The AAP support for the controversial Citizenship Amendment Act (CAA) in Parliament, its apathy towards the anti-CAA protestors of Shaheen Bagh and, most significantly, the disappearing act that the AAP leadership pulled when Muslims were under siege in riot-hit Northeast Delhi in February 2020 have collectively made a visible dent in the party’s credibility among the minority community. Kejriwal’s repeated assertion of his “Hanuman bhakt” identity coupled with the AAP’s overt soft-Hindutva outreach with schemes like the Pujari Granthi Samman Yojana has further alienated the Muslims.
Also read: ‘Rs 2026 crore loss’: CAG report jolts AAP ahead of polls; exposes Kejriwal, says BJP
'AAP worse than BJP'
“He (Kejriwal) is worse than the BJP. BJP waale toh hame mooh par gaali dete hain par AAP waale peeth mei chhura maarte hain (the BJP abuses us to our face but AAP stabs us in the back),” a Mustafabad resident, who lost his shop to arson during the 2020 riots, told The Federal while requesting anonymity.
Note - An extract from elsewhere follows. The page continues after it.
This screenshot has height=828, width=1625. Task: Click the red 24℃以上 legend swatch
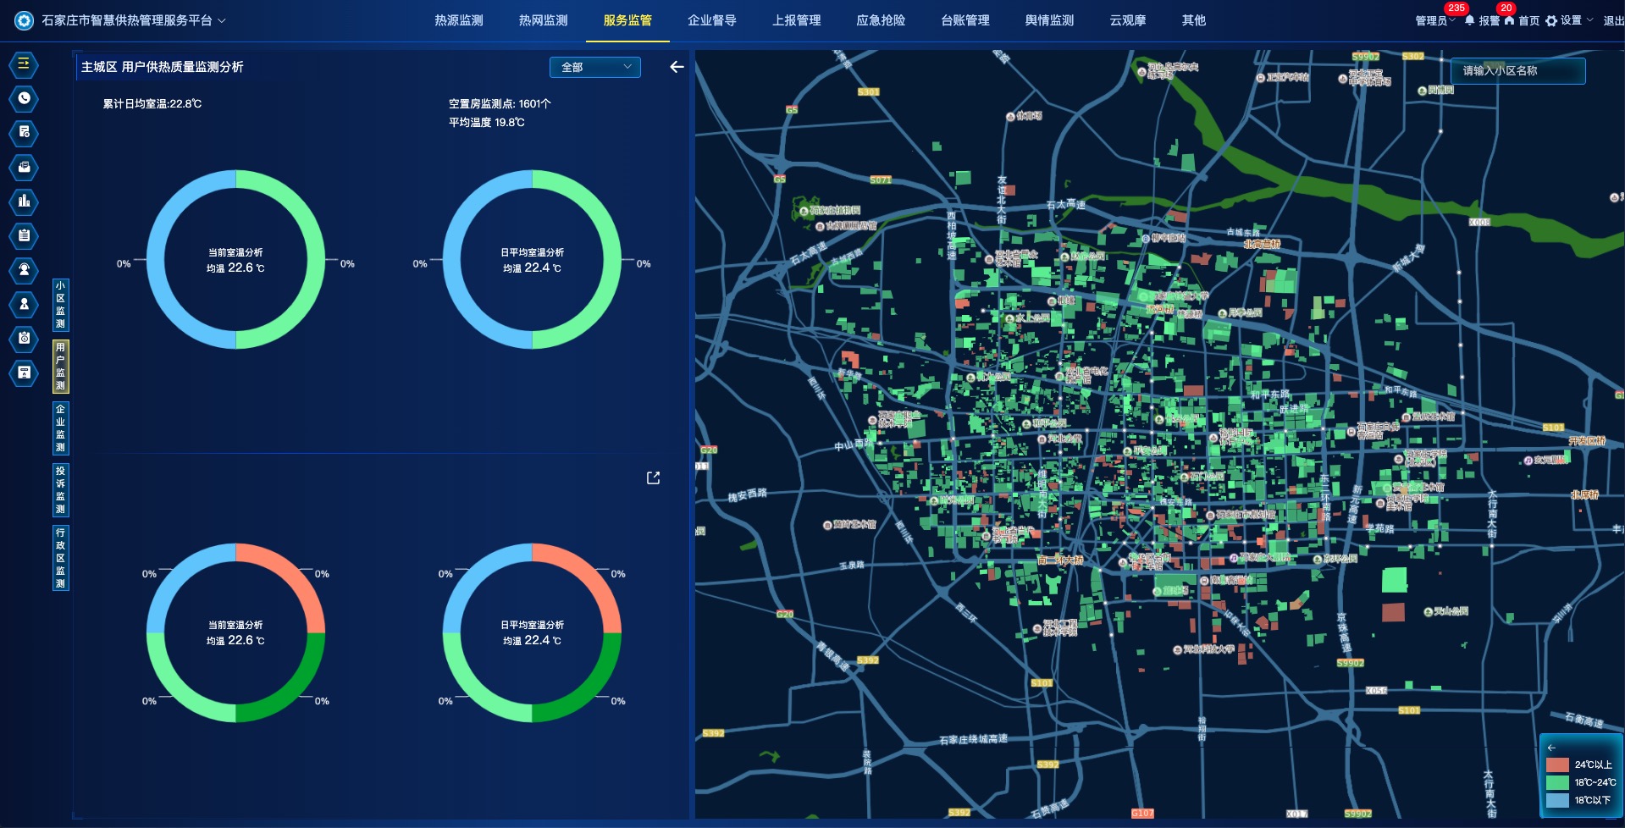(x=1557, y=765)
Mirza Irfan, another voter from Mustafabad’s Chandu Nagar locality, too speaks angrily of the AAP’s “betrayal” but adds he would still vote for the party as “the Congress candidate may not win and splitting of Muslim votes would only benefit the BJP”.
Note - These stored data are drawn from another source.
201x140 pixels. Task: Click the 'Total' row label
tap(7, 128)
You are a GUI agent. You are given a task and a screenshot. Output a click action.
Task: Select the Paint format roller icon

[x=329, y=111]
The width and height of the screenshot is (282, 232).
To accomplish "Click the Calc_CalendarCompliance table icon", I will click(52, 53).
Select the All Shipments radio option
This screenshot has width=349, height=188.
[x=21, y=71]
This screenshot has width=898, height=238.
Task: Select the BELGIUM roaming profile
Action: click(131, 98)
Mohd Anees, a fruit vendor near Tikona Park in the Okhla constituency, said the entire AAP stood in solidarity with Kejriwal, Manish Sisodia, Satyender Jain and Sanjay Singh when these leaders went to jail for corruption but the party’s most prominent Muslim legislator, Okhla MLA Amanatullah Khan was “left to fight for himself” when he was arrested in a slew of “politically motivated cases”. Anees says he has no complaints against Amanatullah as he is a “good MLA who is approachable and helpful” but adds that he is “thinking of voting for the Congress candidate (Ariba Khan) this time because of the way AAP used Muslims for votes and then forgot them after the elections”.
The Congress factor
That the Congress, despite running a lacklustre campaign with no clear narrative and an absentee high command, is even being talked about as a potential choice among voters should worry the AAP at a time when its aura of a party with a difference has been severely dented.
After all, it was the shift of the Congress’ vote to the AAP that paved the way for Kejriwal’s dominance over Delhi politics. The current election may not be one to reverse that electoral shift but could it leave the AAP jolted?